6. 4K will become the ‘standard’ Proliferation of 4K could be accelerating the demise of Pay TV
21% of all TVs in use will be 4k by the end of 2020, compared to just 0.01% of smartphones/tablets. Lower resolution content will continue to be the standard for mobile for a while, whereas 4K will overtake HD as the standard for TV. OTT services have a clear technical advantage Cable/STB services in serving this need, which will further drive the shift towards OTT and opening additional opportunities. 2020 has already been the worst year on record for Pay TV ‘cord cutters’, with eMarketer reporting that by 2024, more than a third of US homes will have canceled their Pay TV services, bringing the total of cord cutters to 46.6 million. The trend is a 7.5% drop year on year, which is presenting huge opportunities for OTT services with the right content offered at 4K streaming resolution.
Percentage of subscribers signing up, viewing initially, and viewing generally by device (source: financesonline.com)
7. Ad Spend Will Surge on Streaming Video
Marketers across the board are gearing up for a big push in 2021, and ads in streaming video are a huge market.

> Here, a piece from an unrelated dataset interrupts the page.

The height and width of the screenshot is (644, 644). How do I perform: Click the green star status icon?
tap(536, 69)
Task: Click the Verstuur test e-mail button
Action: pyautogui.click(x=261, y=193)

Following a 6.9% decline in digital ad spend in 2020, the prediction is that this will jump to 20% in the coming year. With the predicted shift from Pay TV to streaming previously mentioned, advertising is following the trend. Those households that are cutting the cord are opting for DIY bundling, opting for a combination of premium and specialized SVOD and several AVOD services. This gives the opportunity for advertisers to target demographics based on the audiences of these services and focus their spend. OTT providers may find that identifying and specializing to these markets can increase ad investments as a result.
8. Consumers Have More Choice than Ever Before, Which Could Drive Churn
Parks Associates reported that churn in streaming services rose to 41% during the first quarter of 2020 from 35% in the same period of 2019. Content fragments across services, rights are transferred, new shows for SVOD services go exclusive, sports rights are divided between services, and original content is exclusive. All these factors contribute to subscribers with itchy trigger fingers, ready to churn and move to the next service. Of course, this could also mean the same customers come back for their favorite shows, but it will become more and more difficult for major SVOD services to retain their customers for long periods of time. Specialized, niche services may find that customers can be retained more easily by service their niche, but all providers will need to ensure they can move quickly to re-engage customers when a competitor launches content that is likely to be in high demand.
2021 is not going to be the ‘back to normal’ year; even at best estimates, the first half will likely mirror 2020 in terms of consumer habits. The OTT environment will change substantially as providers have had almost a year’s opportunity to read the crowd, adapt, and develop and release new methods of reaching their audience.
Churn will be a major challenge. The fragmentation of content across more OTT services alone will mean customers will be basing their subscription choices on their favorite content and will happily churn and re-subscribe as they move between services month-by-month. Retaining customer loyalty will require great data analysis, serving the right content at the right price.
While the digital transition has been difficult for sports and live events, the opportunity to create new revenue streams and serve customers in new ways lasting far beyond the pandemic cannot be ignored. OTT providers that innovate, will lead.